__Problem to work on__. Return every line of the listing below unchanged, from its first line through its last.

__The input__.
* * *

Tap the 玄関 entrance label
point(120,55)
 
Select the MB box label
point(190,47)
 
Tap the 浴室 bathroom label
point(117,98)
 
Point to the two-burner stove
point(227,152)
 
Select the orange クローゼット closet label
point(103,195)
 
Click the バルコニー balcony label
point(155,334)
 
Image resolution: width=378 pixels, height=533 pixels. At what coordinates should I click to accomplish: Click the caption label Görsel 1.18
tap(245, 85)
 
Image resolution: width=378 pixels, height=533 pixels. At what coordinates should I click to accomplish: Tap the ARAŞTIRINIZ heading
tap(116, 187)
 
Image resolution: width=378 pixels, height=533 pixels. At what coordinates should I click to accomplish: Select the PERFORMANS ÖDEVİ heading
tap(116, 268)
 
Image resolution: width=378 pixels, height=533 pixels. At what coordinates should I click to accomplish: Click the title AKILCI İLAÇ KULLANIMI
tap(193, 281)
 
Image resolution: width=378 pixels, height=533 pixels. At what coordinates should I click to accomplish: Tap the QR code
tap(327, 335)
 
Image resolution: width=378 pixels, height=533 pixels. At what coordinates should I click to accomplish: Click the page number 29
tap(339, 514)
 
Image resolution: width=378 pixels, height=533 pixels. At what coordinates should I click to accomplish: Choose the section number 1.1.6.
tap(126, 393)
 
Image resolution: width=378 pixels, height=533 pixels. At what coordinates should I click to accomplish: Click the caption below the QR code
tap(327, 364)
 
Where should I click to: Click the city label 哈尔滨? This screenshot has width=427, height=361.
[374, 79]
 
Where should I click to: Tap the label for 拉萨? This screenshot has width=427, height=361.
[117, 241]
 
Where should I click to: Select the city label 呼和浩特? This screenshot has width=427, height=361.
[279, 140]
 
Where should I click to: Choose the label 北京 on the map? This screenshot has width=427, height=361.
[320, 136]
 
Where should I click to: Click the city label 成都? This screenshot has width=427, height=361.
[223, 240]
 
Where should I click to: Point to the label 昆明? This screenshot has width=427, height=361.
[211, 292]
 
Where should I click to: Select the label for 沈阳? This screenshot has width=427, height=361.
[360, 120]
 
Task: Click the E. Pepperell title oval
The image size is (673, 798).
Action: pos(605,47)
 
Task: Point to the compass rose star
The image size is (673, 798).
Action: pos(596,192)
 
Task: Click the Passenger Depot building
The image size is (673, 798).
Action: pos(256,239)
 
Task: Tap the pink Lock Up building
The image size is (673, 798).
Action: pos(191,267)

* * *

__Solution for this exercise__.
Tap the 玄関 entrance label
point(120,55)
 
Select the MB box label
point(190,47)
 
Tap the 浴室 bathroom label
point(117,98)
 
Point to the two-burner stove
point(227,152)
 
Select the orange クローゼット closet label
point(103,195)
 
Click the バルコニー balcony label
point(155,334)
 
Image resolution: width=378 pixels, height=533 pixels. At what coordinates should I click to accomplish: Click the caption label Görsel 1.18
tap(245, 85)
 
Image resolution: width=378 pixels, height=533 pixels. At what coordinates should I click to accomplish: Tap the ARAŞTIRINIZ heading
tap(116, 187)
 
Image resolution: width=378 pixels, height=533 pixels. At what coordinates should I click to accomplish: Select the PERFORMANS ÖDEVİ heading
tap(116, 268)
 
Image resolution: width=378 pixels, height=533 pixels. At what coordinates should I click to accomplish: Click the title AKILCI İLAÇ KULLANIMI
tap(193, 281)
 
Image resolution: width=378 pixels, height=533 pixels. At what coordinates should I click to accomplish: Tap the QR code
tap(327, 335)
 
Image resolution: width=378 pixels, height=533 pixels. At what coordinates should I click to accomplish: Click the page number 29
tap(339, 514)
 
Image resolution: width=378 pixels, height=533 pixels. At what coordinates should I click to accomplish: Choose the section number 1.1.6.
tap(126, 393)
 
Image resolution: width=378 pixels, height=533 pixels. At what coordinates should I click to accomplish: Click the caption below the QR code
tap(327, 364)
 
Where should I click to: Click the city label 哈尔滨? This screenshot has width=427, height=361.
[374, 79]
 
Where should I click to: Tap the label for 拉萨? This screenshot has width=427, height=361.
[117, 241]
 
Where should I click to: Select the city label 呼和浩特? This screenshot has width=427, height=361.
[279, 140]
 
Where should I click to: Choose the label 北京 on the map? This screenshot has width=427, height=361.
[320, 136]
 
Where should I click to: Click the city label 成都? This screenshot has width=427, height=361.
[223, 240]
 
Where should I click to: Point to the label 昆明? This screenshot has width=427, height=361.
[211, 292]
 
Where should I click to: Select the label for 沈阳? This screenshot has width=427, height=361.
[360, 120]
 
Task: Click the E. Pepperell title oval
The image size is (673, 798).
Action: pos(605,47)
 
Task: Point to the compass rose star
The image size is (673, 798).
Action: pos(596,192)
 
Task: Click the Passenger Depot building
The image size is (673, 798).
Action: pos(256,239)
 
Task: Tap the pink Lock Up building
The image size is (673, 798).
Action: pos(191,267)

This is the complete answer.